One effect I find disorientating but perhaps others will decide is trivial is the shape of the bokeh. Normally out of focus highlights blur out into little translucent discs, but in the Glass system they resolve into a gradient of ovals and chubby crescents.

Example image showing background blur behind a plant stem.

Image Credits: Glass

Image Credits: Glass

To my neurotic eye that just isn’t right. It’s… unnatural. But I also can’t not notice vignetted bokeh due to french flags in film and TV (don’t look it it up — this too is everywhere and you can’t unsee it). And anyway films shot in anamorphic show similar bokeh distortion, so it’s actually quite common, just not in still images and smartphone shots.

I assumed there would be drawbacks due to the need to stretch the image digitally — that sort of thing if done poorly can lead to moiré and other unwanted artifacts. But Attar said it’s remarkably straightforward to train a model to do it so that no one can tell the difference except pixel peepers: “We trained networks to apply 1-D super-resolution based on information from the other axes. After we apply our algorithm it looks like it came from a full APS-C sensor, in field of view and resolution.”

That will all have to be verified by reviewers and camera experts when there’s a production version, but the theory seems sound and the early results are more than promising.

Right now the company has moved on from standalone prototypes to a third-generation phone factor device that shows how the tech will fit into pretty much any chassis on the market. There’s nothing exotic about it other than the optical qualities, Attar said, so although it won’t be as cheap to manufacture as today’s off-the-shelf camera and image processing units, it can be made just as easily. As he noted, price is hardly an option any more, and if one company can make a huge leap in camera quality they can capture a large chunk of the market.

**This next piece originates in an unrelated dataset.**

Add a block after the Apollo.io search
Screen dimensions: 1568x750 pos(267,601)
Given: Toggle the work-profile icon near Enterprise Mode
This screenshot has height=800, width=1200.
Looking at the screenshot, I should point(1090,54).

“We have to convince a phone maker to basically ditch the old technology,” said Attar. “We’re seeing nice feedback. The only challenge is doing it in a reasonable time. I’m not saying there’s no risk. But a lot of us had good jobs at big companies — we didn’t leave our fancy salaries at Apple to work on some BS thing. We had a plan from the beginning.”

Even if an agreement was struck now with a big mobile manufacturer, it would take a year and half or two years to get to market. “But we have to start somewhere,” he concluded.

Glass has raised $2.2 million in seed funding, led by LDV Capital and a collection of angel investors. Of course that’s not meant to cover the cost of manufacturing, but now that the company is leaving the lab it will need operating cash to commercialize even should a major manufacturer make a commitment. Greg Gilley, formerly Apple’s VP of cameras and photos, and MIT Media lab’s Ramesh Raskar joined as advisors, rounding out a team investors are likely to have a lot of confidence in.

If the Glass approach catches on, expect to hear about other companies claiming to have invented it in a little less than two years.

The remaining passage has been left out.